▸ OBJECTIVES:
A: From the court excerpt about the notice to quit, return the passage starting at "[3]Fourth Amended Points" and ending at "242–58, [61], [65].", copied word for word.
B: Resume the court excerpt about the disputed notice to quit, picking up right after its final sentence.

▸ SOURCE DOCUMENT:
************

Although there appears to be much force in SGH’s position, there is an important countervailing consideration. Two of the matters the parties agree must be remitted for further hearing and decision by the Tribunal seem to necessitate the Tribunal having the ability to decide, by reference to all the relevant facts and unconstrained by any perceived legal operation of order 8, the basis on which SGH has occupied the land since 7 August 2017 and whether or not the notice to quit dated 4 April 2018 is valid. In this regard, agreed sub-paragraphs (b) and (e) of the remitter order are as follows:
(b) whether on and from 7 August 2017, Stumpy Gully Holdings Pty Ltd has occupied the land pursuant to an occupation licence as alleged by Doolkoora Pty Ltd and Peninsula Property Group Aust Pty Ltd in the VCAT Proceeding, and
(i) if so - on what terms, and
(ii) if not - then on what other basis or bases;
…
(e) whether the notice to quit (as defined in the decision of Member Kincaid delivered on 22 May 2022 in the VCAT Proceeding) issued by Doolkoora Pty Ltd and Peninsula Property Group Aust Pty Ltd to Stumpy Gully Holdings Pty Ltd on 4 April 2018 is valid;
On my reading of the points of claim and defence in the VCAT Proceeding, the notice to quit dated 3 April 2018 was alleged by SGH to be invalid because SGH and Doolkoora and Peninsula had entered into the agreement for lease or lease by parol for a three-year term and two three-year options to renew.[2] Doolkoora and Peninsula claimed there was no such agreement, and they were entitled to possession subject only to an occupation licence under which SGH had been occupying the land. The notice to quit, they claimed, brought SGH’s occupation licence to an end.[3]
[2]Third Further Amended Points of Claim dated 10 December 2019, Application Book 218–40, [15]–[20], prayer for relief [A]–[B].
[3]Fourth Amended Points of Defence of Respondents to the Third Further Amended Points of Claim and Counterclaims dated 18 November 2020, Application Book 242–58, [61], [65].

************

Entries from a dataset:
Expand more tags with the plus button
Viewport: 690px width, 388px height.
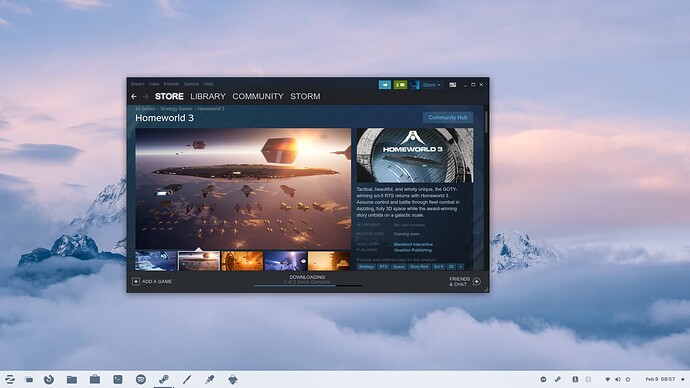[x=460, y=267]
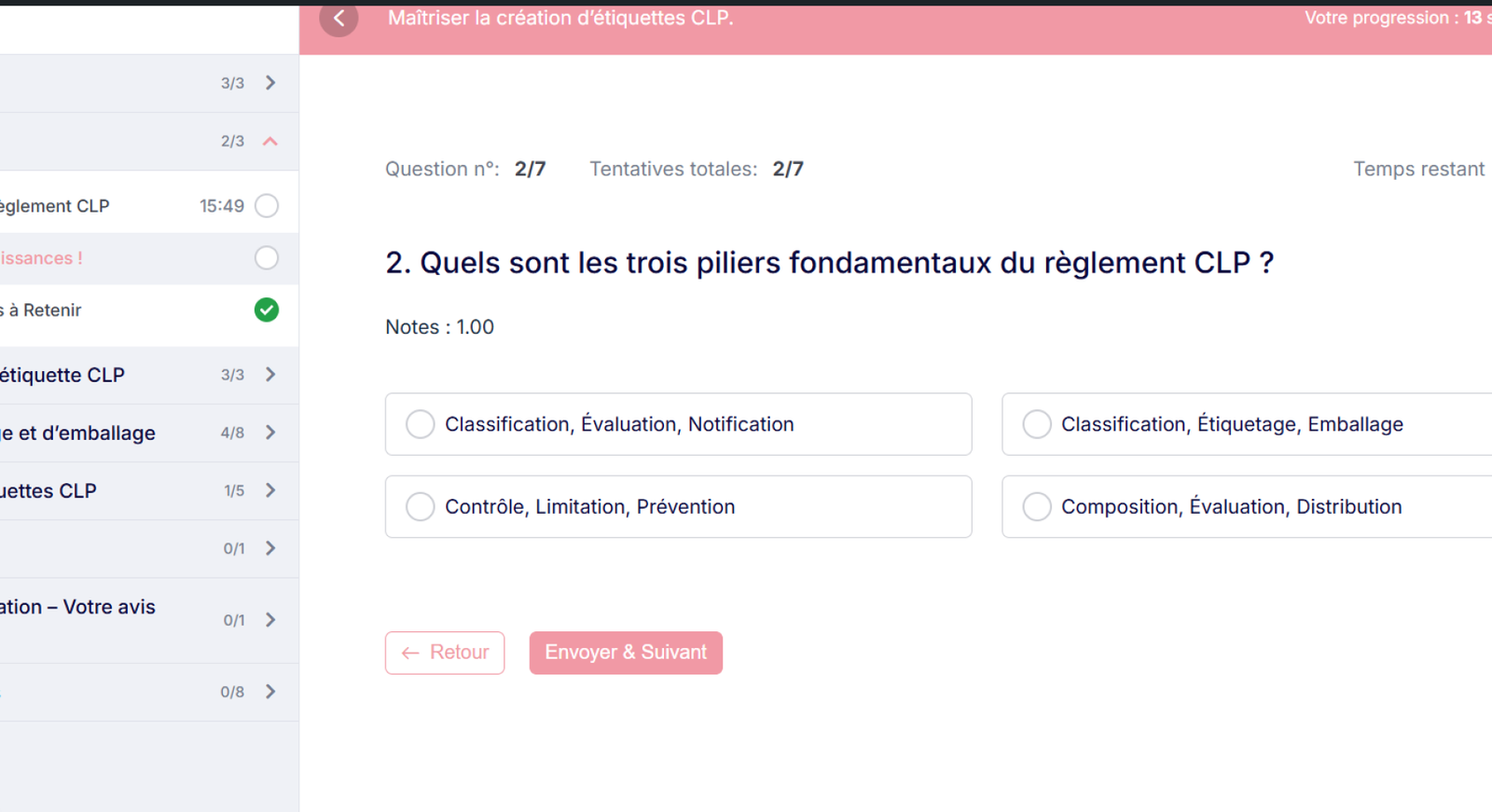Viewport: 1492px width, 812px height.
Task: Click the back arrow in pink header
Action: click(x=338, y=18)
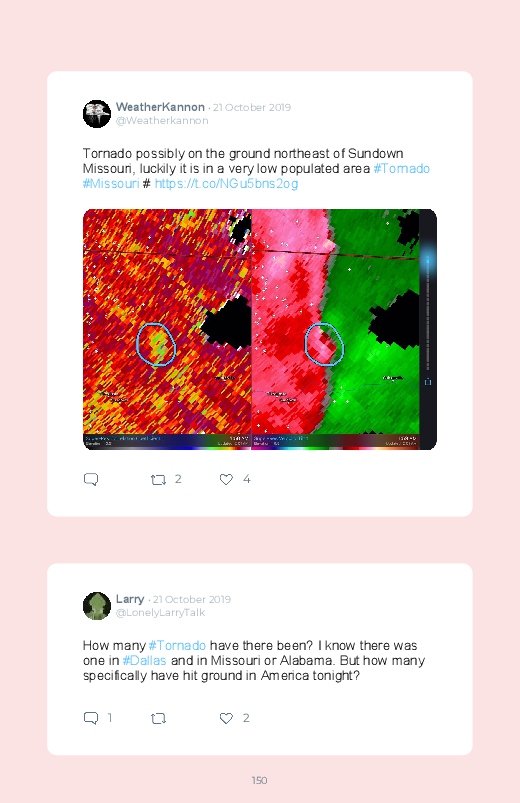Click the @LonelyLarryTalk handle
This screenshot has height=803, width=520.
pos(160,612)
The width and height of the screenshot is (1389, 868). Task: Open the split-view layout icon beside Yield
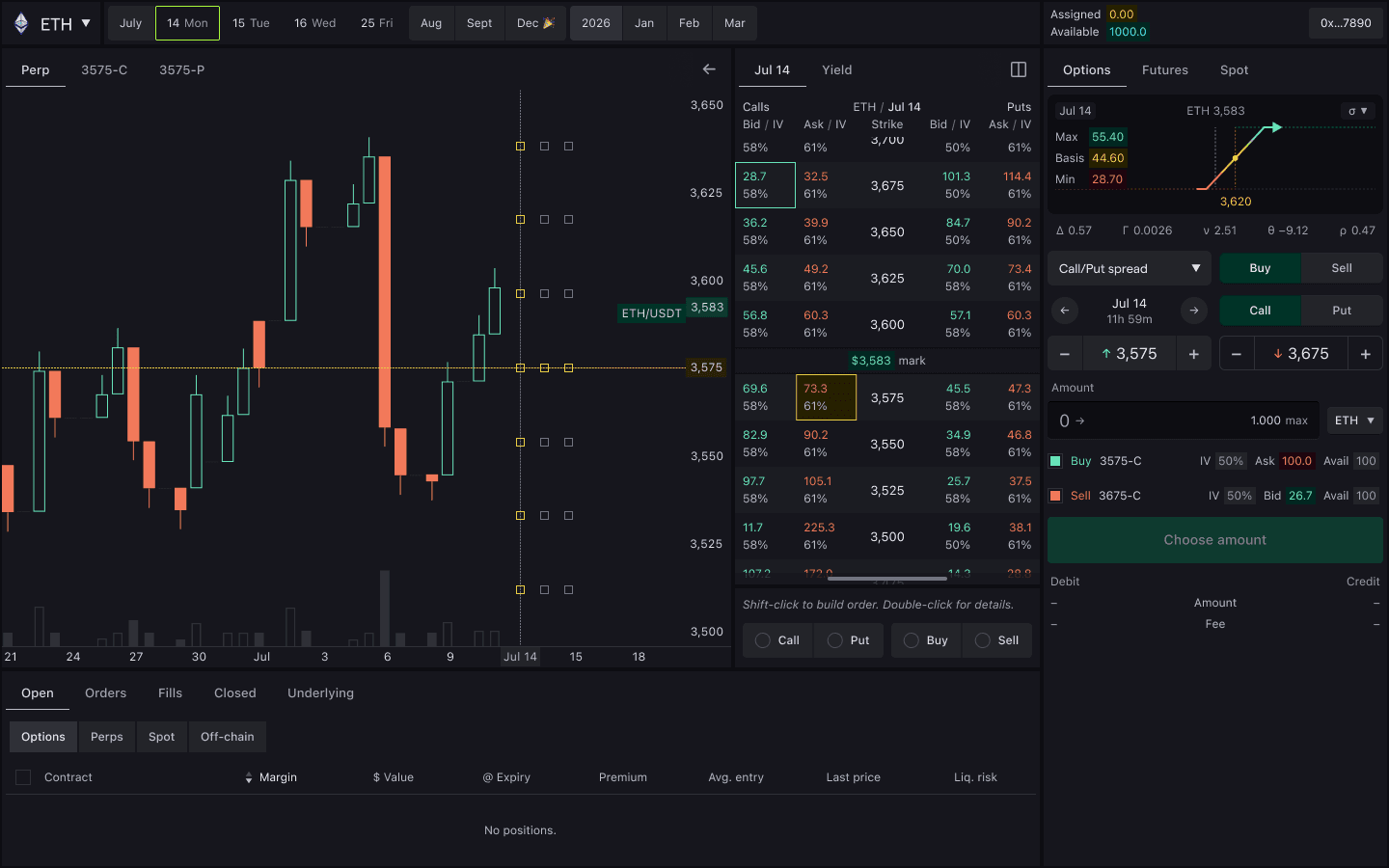tap(1019, 68)
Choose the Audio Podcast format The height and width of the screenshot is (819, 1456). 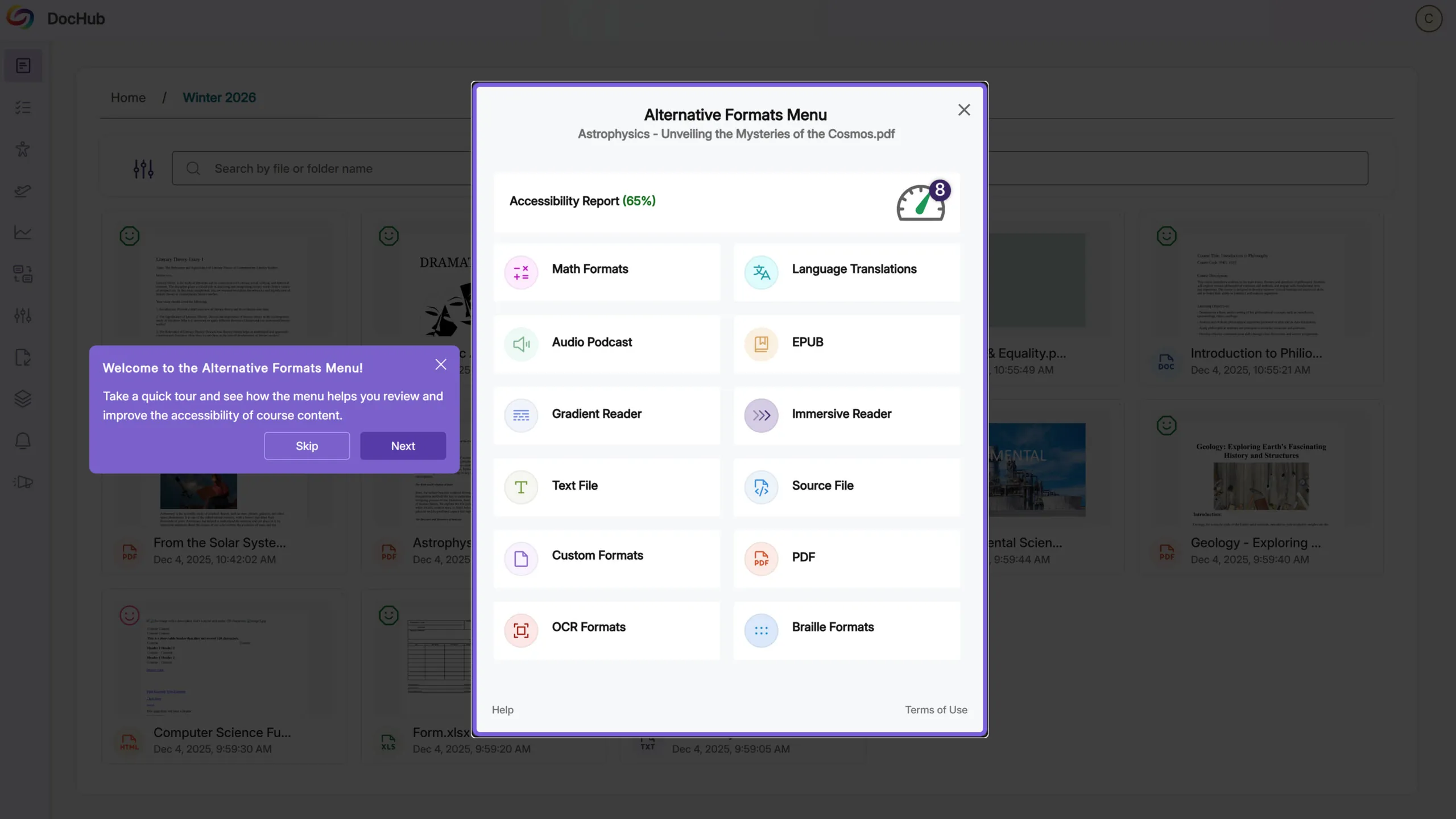tap(606, 342)
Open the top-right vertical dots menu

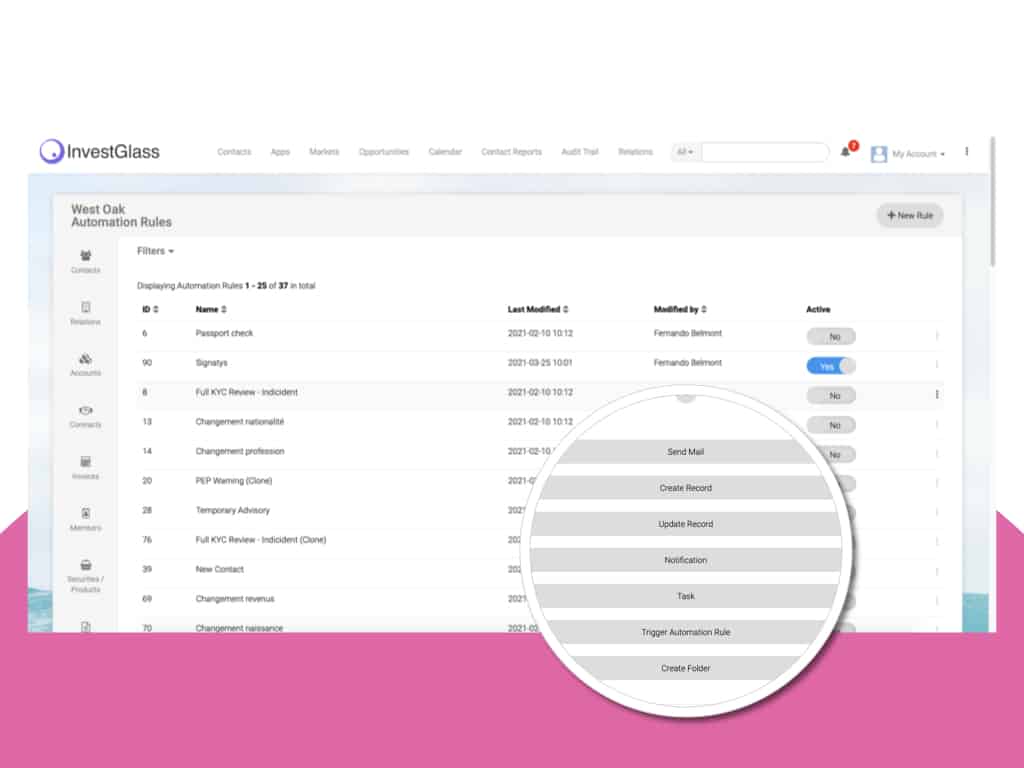(x=967, y=152)
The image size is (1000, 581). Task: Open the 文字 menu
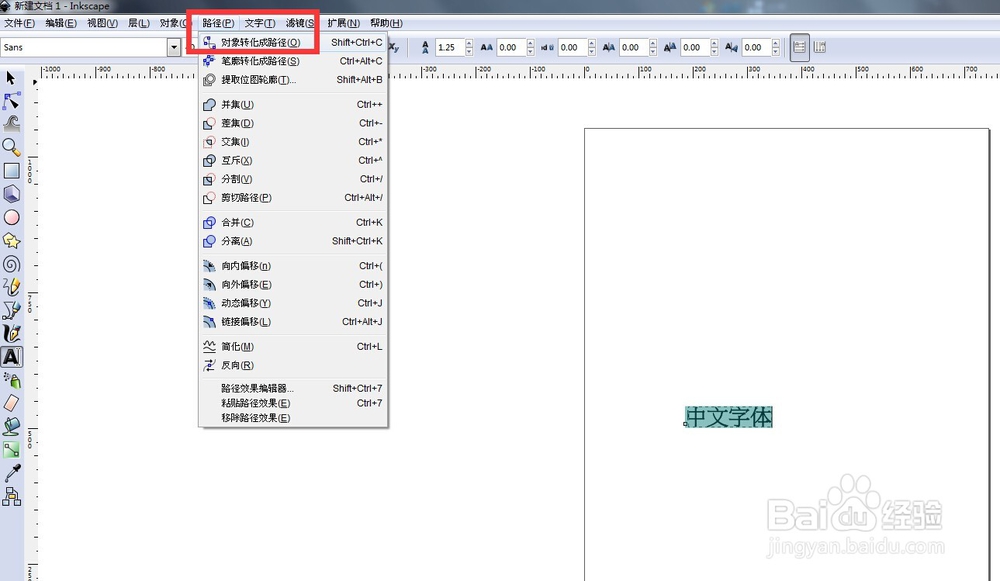pos(258,23)
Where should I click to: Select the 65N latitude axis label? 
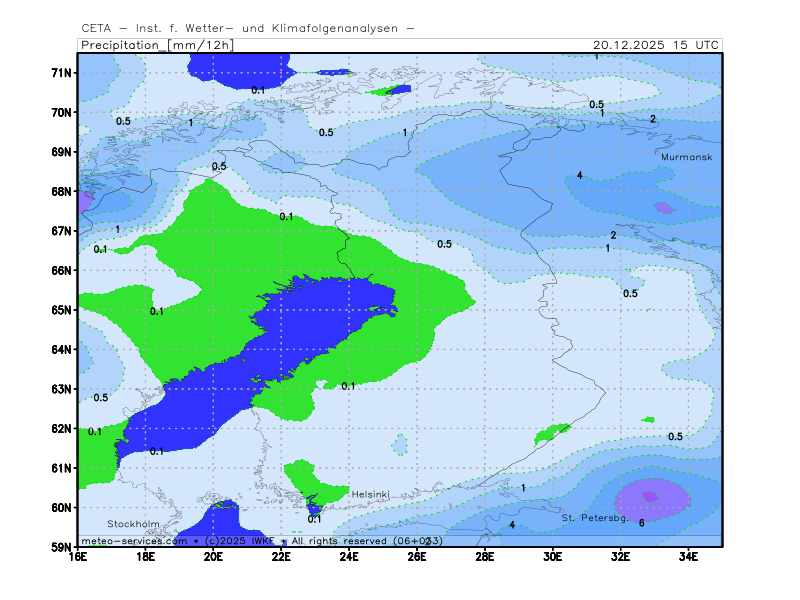tap(63, 310)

************

▸ RESULTS BY TASK:
A:
[3]Fourth Amended Points of Defence of Respondents to the Third Further Amended Points of Claim and Counterclaims dated 18 November 2020, Application Book 242–58, [61], [65].

B:
It is not clear from the reasons for decision of VCAT whether order 8 was made solely in reliance on VCAT’s conclusion that the parties entered into an agreement for lease, or whether there was some other basis on which it was made. For example, it might be arguable that the notice to quit could not be served by legal owners on SGH because of its status as an equitable tenant in common under a resulting trust.
As a result of my reasons for judgment, there is now a further possibility that may have to be considered. As an equitable tenant in common, SGH may wish to argue that it had a right to (at least) co-occupation of the land. SGH may wish to argue that this could affect the Tribunal’s consideration of the validity of the notice to quit. Yet another possibility is that, even if Doolkoora and Peninsula were not entitled to serve a notice to quit, the fact that they did so may be relied upon as a communication that is relevant to the question of whether SGH can be said, on the facts, to have had permission from the co-owners to exclusive possession of the land after that communication occurred.
In mentioning these possibilities, I do not intend to suggest what the answers may be. I merely illustrate the scope of decisional freedom that the Tribunal must be accorded in order to carry out the remitter.
I have decided to vary order 8, with the intention of according the Tribunal the decisional freedom it will need.
If the Tribunal’s order 8 is left to stand in its current form, this might be thought to preclude or constrain consideration of one of remitter matters (b) and (e), extracted above. In this sense, there is a risk of internal inconsistency if I remit those matters, at the same time as leaving in place a permanent injunction against reliance on the notice to quit. The use of the word ‘permanently’ in the Tribunal’s order 8 suggests that it was intended be final, even though the Tribunal’s order 10 reserved liberty to apply generally. There is, at least, a risk that order 10 does not apply to order 8, because of the way order 8 is expressed.
I have not given any real weight to the appellants’ submission that I should set aside order 8 entirely because otherwise it may affect the calculation of compensation attributable to SGH’s occupation of the land. I do not think I need to set aside order 8 entirely in order to accord the Tribunal appropriate decisional freedom over the matter of compensation. The fact that the injunction has been in place, and the competing arguments about whether it should have been in place, are — no doubt — circumstances that the Tribunal will weigh in approaching the question of compensation. Order 8 does not need to be set aside for this to occur.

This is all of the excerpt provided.